Material supplied Block Start

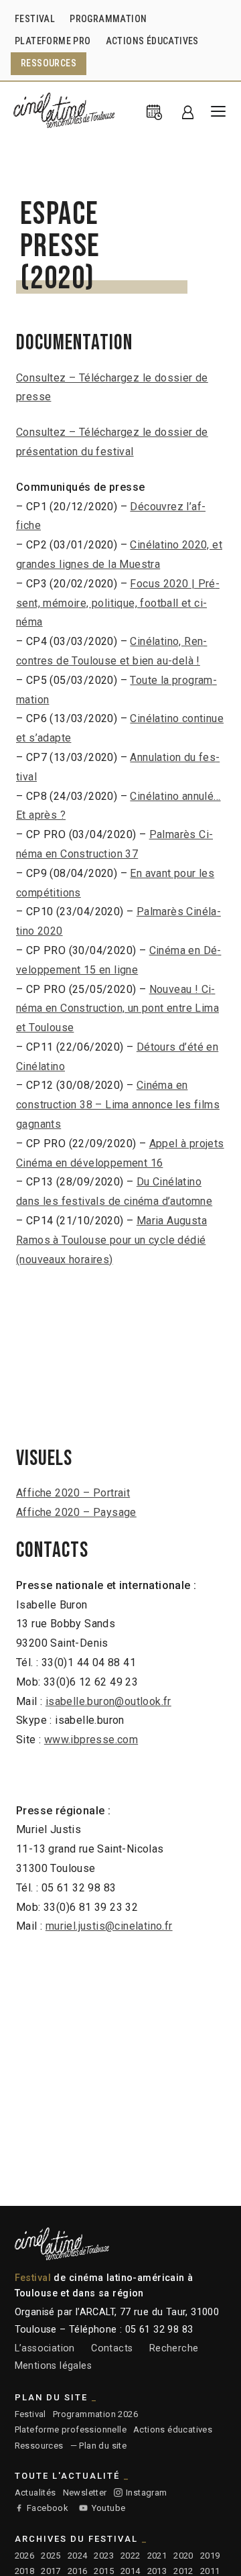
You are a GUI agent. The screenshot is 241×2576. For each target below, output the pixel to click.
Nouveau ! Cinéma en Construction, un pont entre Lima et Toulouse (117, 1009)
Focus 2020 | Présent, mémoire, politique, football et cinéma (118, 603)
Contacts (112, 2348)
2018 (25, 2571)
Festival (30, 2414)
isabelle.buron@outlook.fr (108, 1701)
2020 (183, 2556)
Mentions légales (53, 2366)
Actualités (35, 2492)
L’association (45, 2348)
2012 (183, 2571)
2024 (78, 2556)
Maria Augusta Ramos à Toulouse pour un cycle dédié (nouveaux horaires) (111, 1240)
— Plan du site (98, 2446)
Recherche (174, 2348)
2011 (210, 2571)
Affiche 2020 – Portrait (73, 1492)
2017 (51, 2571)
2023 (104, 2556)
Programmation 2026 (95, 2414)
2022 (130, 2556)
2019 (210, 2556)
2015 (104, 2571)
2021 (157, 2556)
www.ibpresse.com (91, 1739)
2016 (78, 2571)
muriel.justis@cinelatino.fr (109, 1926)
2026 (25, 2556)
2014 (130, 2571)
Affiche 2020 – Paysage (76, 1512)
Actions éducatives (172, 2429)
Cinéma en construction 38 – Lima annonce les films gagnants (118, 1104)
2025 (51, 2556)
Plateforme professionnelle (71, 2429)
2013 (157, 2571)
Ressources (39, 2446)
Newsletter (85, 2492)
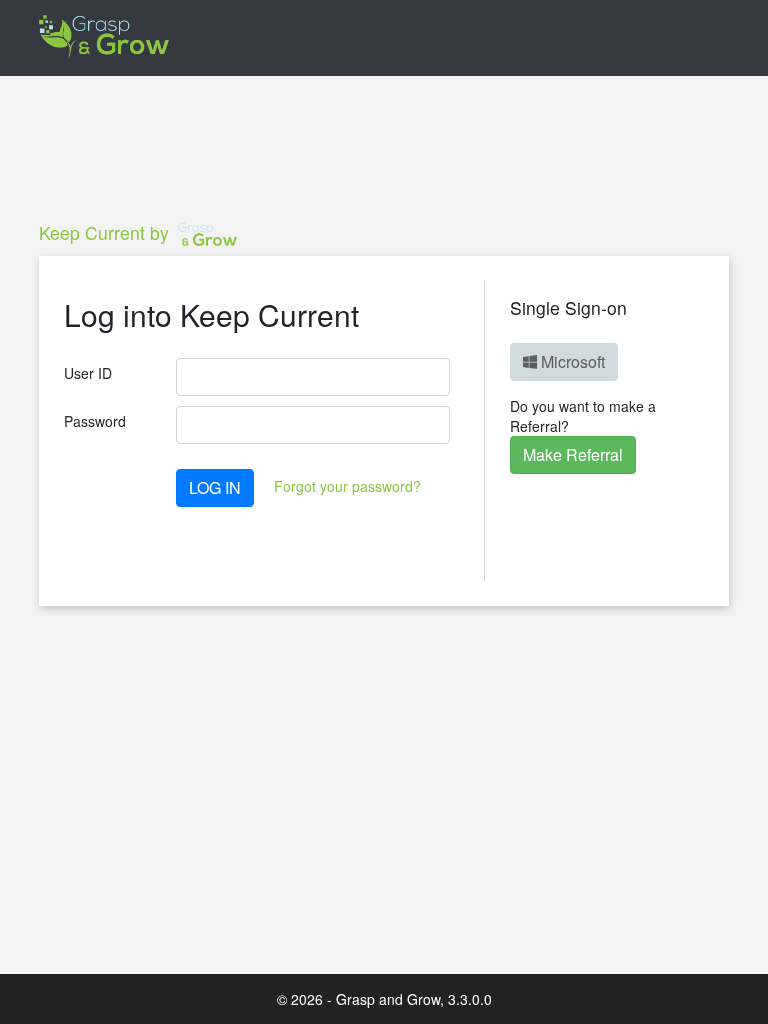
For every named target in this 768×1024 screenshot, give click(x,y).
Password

Material supplied Block End

Report each line in the data that holds the word "Toulouse".

Nouveau ! Cinéma en Construction, un pont entre Lima et Toulouse (117, 1009)
Maria Augusta Ramos à Toulouse pour un cycle dédié (nouveaux horaires) (111, 1240)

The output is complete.